Now Ive been told by the doctor as well as somebody builders to avoid any type of PCT or testboosters to let my body regulate naturally on its own. Naturally, how long does this process take? My endocronologist said a couple months, but I dont really take what she said seriously because she didnt even know what a prohormone was :S
I miss my full blown sex drives and random erections hahaa
09-25-2009, 02:30 PM
Using maca thats sort of thing doesn't appear to boost test directly. It does help with the rest of the system and may have neuro-steriodal effects. I'd use DTHC to ramp your overall well being. I would say maca/trib/long jack/icariin/yohimbine hcl will all help but there is no evidence of directly boosting test at all. There are anecdoctal reports but nothing concrete. I vouche that icariin is 'amazing'. You can also look to use divanil products.

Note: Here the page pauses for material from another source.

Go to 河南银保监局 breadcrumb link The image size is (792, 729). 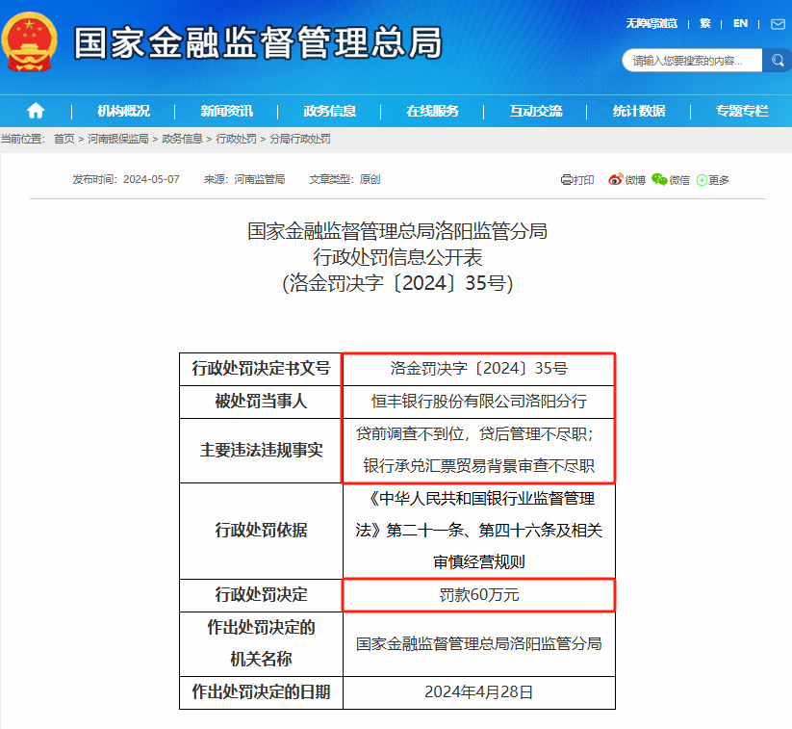118,139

Anyway maca is cheap so if it works you can run it for a long time.
The real question is whether to use an AI, clearly your endo says no. The board here will say yes.
The endo's problem is that there is nothing they can prescribe because exogenase hormone would be counterproductive, that is very different from saying nothing will work.
Pharmacology began in herbalism and IMO the more I know the more I think herbalism is the way to go for anything but moderate to serious medical conditions. In your case this ain't that serious, just stay off PH if its causing so many problems PCT.
BTW happened to your PCT, it looks like you didn't have one in place.
09-25-2009, 11:38 PM
Ive done quite a bangup job on my body Ive realized as my libido is still low (I think its been improving though), and Ive learned my liver is pretty damaged (I find out on Monday what the exact problem is) :S
Because of the damage to my liver, I am not putting anything pill form in my body at this time to let it repair itself. Hopefully my libido and test levels will rise to normal soon. Ive been told my test levels are normal, but still on the poor side. 11.4 free test, and 340 total test.
09-26-2009, 03:36 PM
Once you see your liver values, which can't figure out why endos don't just prescribe a 3-4 week clomid taper for you fellas that are having a difficult time recovering.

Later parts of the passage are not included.